- SOURCE -
Erasing Shadows
by Daniel Bird
There are more important things than film. Nevertheless, film plays a role in things more important than itself, like nation building. Film plays a part in the process of reforging national and ethnic identities in the post-Soviet borderlands: Central Asia, Transcaucasia, the Baltics, Belarus and Ukraine.
Yet there is a tendency amongst film writers, programmers and distributors to treat the cinemas of the former Soviet Union as if they still belonged to a singular, amorphous bloc — a tendency best illustrated by the reliance on convenient but unhelpful descriptions, like “Russian language cinema.” In July of last year, Putin published an essay, ‘On the Historical Unity of the Russians and Ukrainians.’ When we describe Soviet-era films from countries other than Russia as Russian language film, we are, perhaps without knowing it, complicit in the reinforcement of Putin’s empire fantasy. (This, of course, is besides the fact that these films were not always in Russian.)
Film agencies and archives from these regions face several challenges, practical and financial, the most pressing of which being that whilst Russia has relinquished the ownership rights to films from the post-Soviet borderlands, they have kept hold of the original camera negatives. In this digital age, this presents difficulties for film agencies from these regions to restore, screen and distribute their own films.

- REQUIRED TASKS -
(1) Answer these questions using the essay on post-Soviet film:
(a) Which regions does it list as the post-Soviet borderlands?
(b) What title did Putin give the essay he published in July of last year?
(c) What has Russia kept hold of, despite giving up the ownership rights to films from those regions?
(2) Please extract the part of the essay on post-Soviet film that opens with the words containing "Erasing Shadows" and closes with "Belarus and Ukraine.".

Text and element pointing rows
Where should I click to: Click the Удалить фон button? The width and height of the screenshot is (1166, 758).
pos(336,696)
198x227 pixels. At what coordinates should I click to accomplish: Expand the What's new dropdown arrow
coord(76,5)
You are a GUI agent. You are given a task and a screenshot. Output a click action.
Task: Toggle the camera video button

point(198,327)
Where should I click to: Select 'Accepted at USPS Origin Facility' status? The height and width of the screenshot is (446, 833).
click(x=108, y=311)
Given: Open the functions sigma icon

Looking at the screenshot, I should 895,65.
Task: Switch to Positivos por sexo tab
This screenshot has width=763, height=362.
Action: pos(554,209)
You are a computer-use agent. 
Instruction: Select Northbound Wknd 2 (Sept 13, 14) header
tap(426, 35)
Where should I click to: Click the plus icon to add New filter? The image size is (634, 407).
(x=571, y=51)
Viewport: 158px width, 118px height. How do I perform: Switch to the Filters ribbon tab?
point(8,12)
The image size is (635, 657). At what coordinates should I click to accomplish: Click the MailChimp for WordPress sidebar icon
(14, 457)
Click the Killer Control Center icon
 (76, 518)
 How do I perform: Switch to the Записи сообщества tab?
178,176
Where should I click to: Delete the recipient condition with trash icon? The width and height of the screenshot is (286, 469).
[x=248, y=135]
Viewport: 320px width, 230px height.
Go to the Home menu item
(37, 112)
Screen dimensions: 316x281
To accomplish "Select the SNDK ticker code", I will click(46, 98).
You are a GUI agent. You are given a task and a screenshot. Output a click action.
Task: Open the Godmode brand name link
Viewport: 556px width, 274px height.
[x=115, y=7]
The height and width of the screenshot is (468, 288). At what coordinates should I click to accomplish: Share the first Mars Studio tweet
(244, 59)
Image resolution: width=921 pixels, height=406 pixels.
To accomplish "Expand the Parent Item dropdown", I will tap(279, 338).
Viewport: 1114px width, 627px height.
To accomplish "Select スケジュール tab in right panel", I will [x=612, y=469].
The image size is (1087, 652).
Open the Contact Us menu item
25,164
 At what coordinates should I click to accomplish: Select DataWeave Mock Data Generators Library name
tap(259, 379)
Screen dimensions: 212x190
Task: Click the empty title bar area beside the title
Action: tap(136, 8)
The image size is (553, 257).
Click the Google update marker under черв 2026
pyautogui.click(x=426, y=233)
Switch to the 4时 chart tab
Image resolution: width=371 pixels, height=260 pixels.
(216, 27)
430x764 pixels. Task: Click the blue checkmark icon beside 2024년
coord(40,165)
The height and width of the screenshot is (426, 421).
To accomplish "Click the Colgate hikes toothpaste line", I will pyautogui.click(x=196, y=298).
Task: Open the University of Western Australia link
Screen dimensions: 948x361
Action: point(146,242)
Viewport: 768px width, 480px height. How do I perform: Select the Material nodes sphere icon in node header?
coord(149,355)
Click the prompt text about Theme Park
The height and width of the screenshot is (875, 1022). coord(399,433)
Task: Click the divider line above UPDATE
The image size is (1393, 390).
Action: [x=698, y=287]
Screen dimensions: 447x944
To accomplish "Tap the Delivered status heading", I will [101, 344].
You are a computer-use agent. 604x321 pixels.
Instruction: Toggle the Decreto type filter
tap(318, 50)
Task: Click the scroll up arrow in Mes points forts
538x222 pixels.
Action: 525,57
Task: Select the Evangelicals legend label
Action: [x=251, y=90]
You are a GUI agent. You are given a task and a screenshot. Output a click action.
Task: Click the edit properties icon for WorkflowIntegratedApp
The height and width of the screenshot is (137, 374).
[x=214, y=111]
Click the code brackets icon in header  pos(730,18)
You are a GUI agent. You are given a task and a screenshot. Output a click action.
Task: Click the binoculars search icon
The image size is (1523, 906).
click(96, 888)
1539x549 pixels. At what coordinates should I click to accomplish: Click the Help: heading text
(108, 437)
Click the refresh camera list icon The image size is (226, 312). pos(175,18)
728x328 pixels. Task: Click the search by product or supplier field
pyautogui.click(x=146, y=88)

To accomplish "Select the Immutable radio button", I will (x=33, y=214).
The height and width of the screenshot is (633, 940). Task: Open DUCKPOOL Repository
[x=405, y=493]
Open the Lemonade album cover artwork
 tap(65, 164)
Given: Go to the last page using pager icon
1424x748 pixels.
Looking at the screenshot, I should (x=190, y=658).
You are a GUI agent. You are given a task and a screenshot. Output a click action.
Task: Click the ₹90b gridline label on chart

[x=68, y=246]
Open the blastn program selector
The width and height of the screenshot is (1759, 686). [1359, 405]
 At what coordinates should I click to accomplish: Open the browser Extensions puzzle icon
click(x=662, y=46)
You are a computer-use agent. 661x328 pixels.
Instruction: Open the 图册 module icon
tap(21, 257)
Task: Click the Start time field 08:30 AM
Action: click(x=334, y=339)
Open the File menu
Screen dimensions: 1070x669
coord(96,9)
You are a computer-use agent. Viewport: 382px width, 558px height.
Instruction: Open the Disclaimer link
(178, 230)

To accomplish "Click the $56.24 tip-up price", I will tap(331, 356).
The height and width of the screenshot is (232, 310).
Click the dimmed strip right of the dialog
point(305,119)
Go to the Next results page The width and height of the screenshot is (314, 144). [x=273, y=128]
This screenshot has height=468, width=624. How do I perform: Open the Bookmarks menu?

- SOLUTIONS -
(1)
(a) Central Asia, Transcaucasia, the Baltics, Belarus and Ukraine.
(b) ‘On the Historical Unity of the Russians and Ukrainians.’
(c) The original camera negatives.

(2)
Erasing Shadows
by Daniel Bird
There are more important things than film. Nevertheless, film plays a role in things more important than itself, like nation building. Film plays a part in the process of reforging national and ethnic identities in the post-Soviet borderlands: Central Asia, Transcaucasia, the Baltics, Belarus and Ukraine.